→ **Problem**: Write out, with no changes, every line starting at the one that contains "Task: Check the By Year subscription period" and ending at the last line of the data below. Leave pictures out.

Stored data

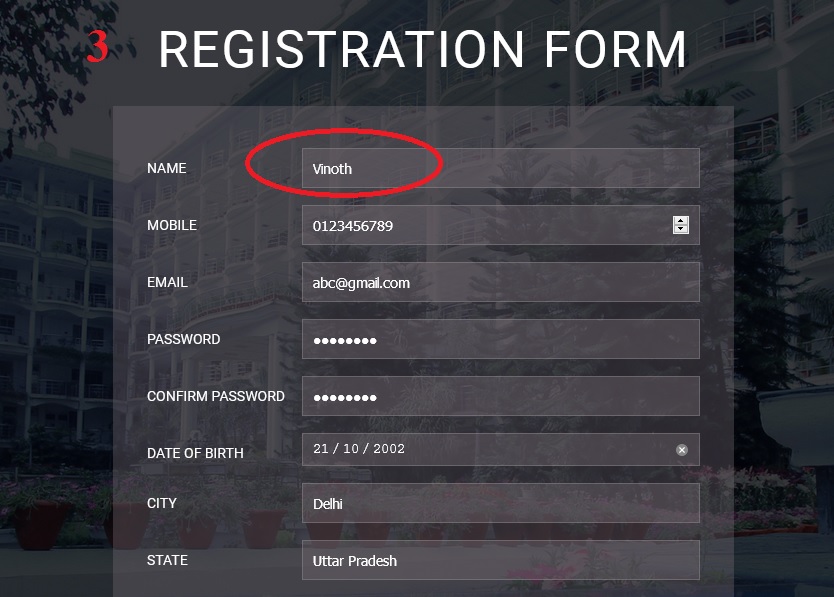The image size is (834, 597).
Task: Click the Email field with abc@gmail.com
Action: point(500,282)
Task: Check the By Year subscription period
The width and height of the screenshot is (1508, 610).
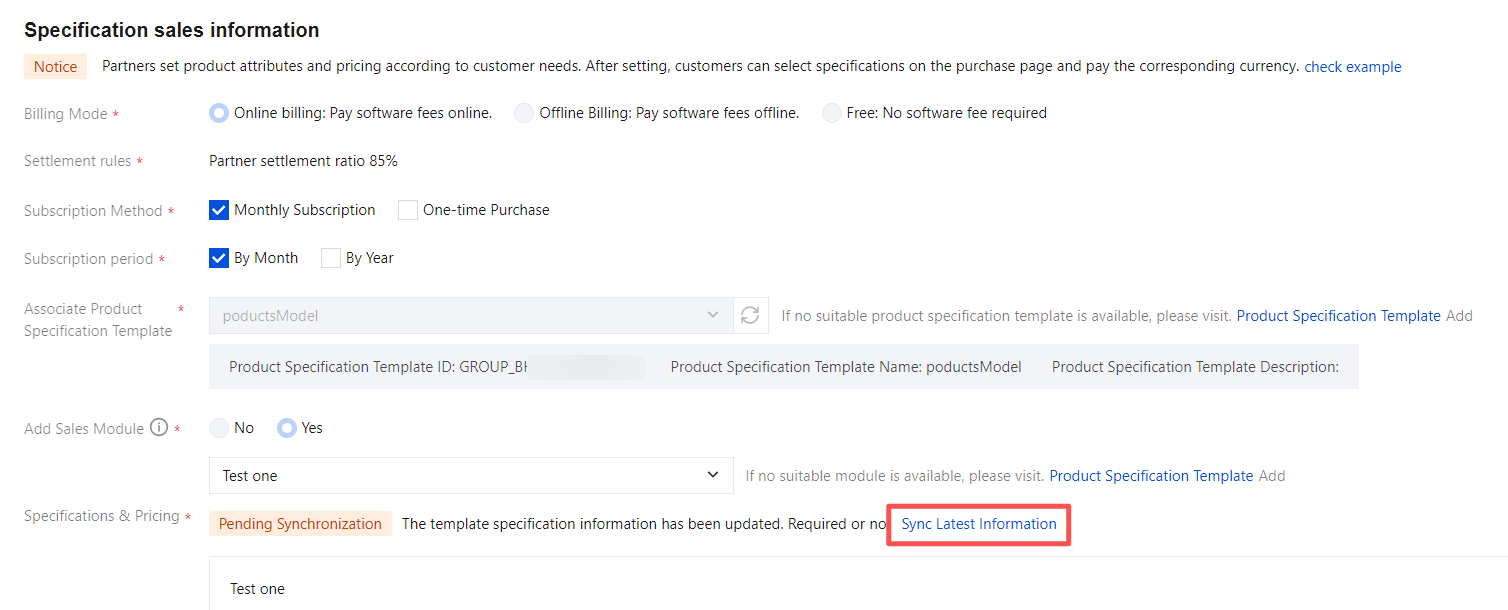Action: click(x=331, y=258)
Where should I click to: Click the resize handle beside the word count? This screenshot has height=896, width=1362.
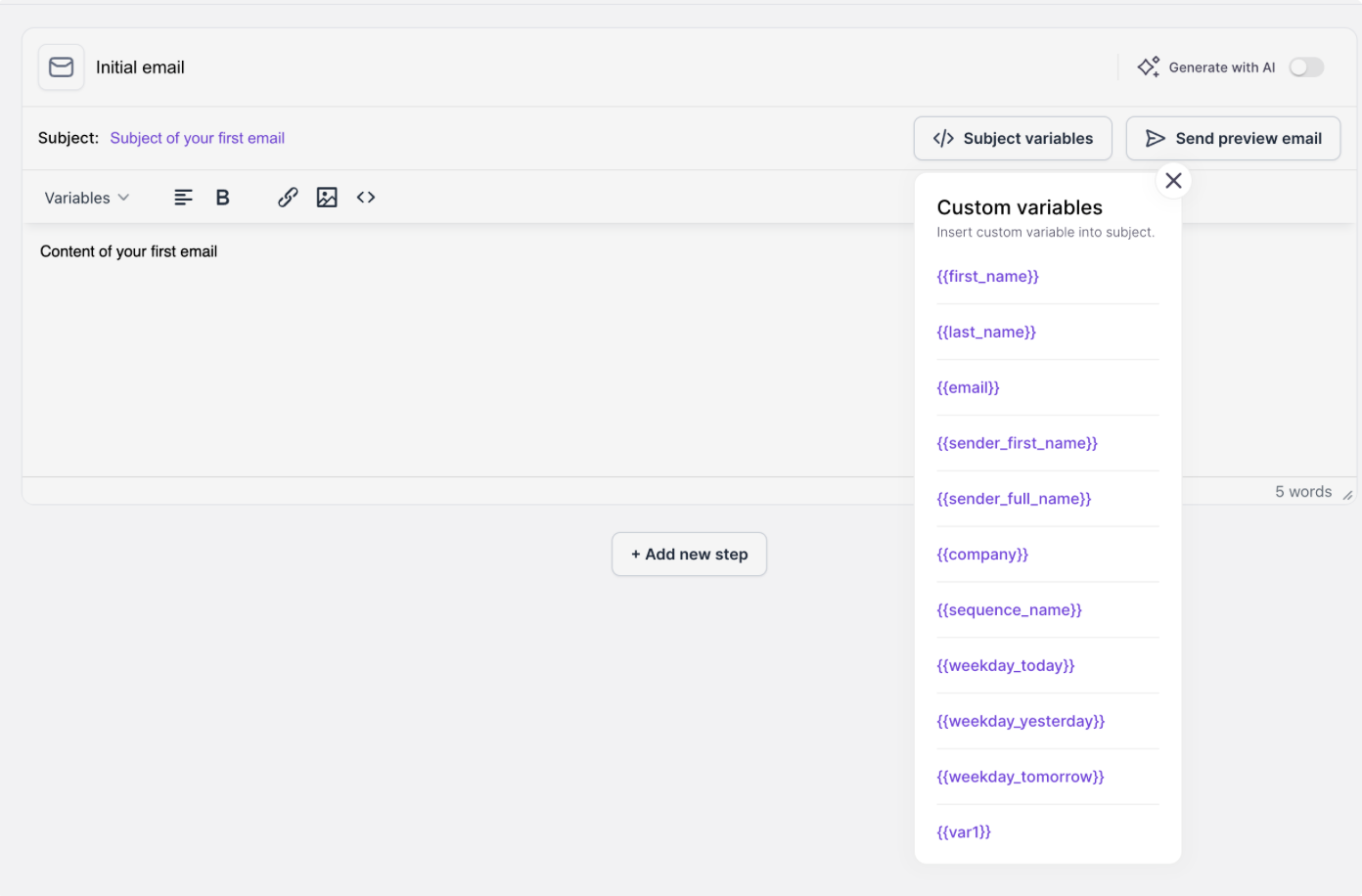[x=1348, y=493]
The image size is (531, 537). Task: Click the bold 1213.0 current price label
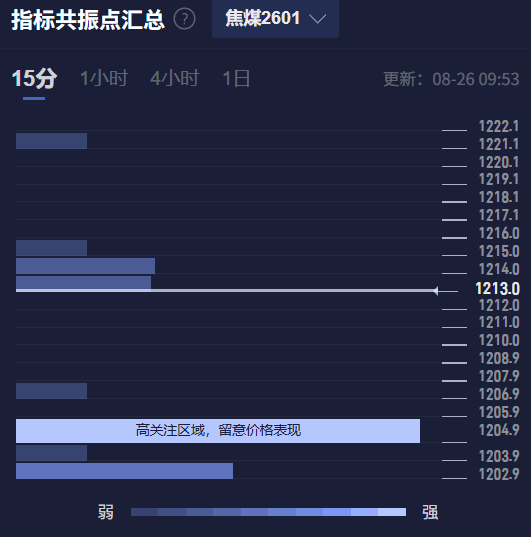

→ **Response below**:
Task: Check the By Year subscription period
The width and height of the screenshot is (1508, 610).
Action: click(x=331, y=258)
Where should I click to: Click the resize handle beside the word count? This screenshot has height=896, width=1362.
[x=1348, y=493]
The image size is (531, 537). Task: Click the bold 1213.0 current price label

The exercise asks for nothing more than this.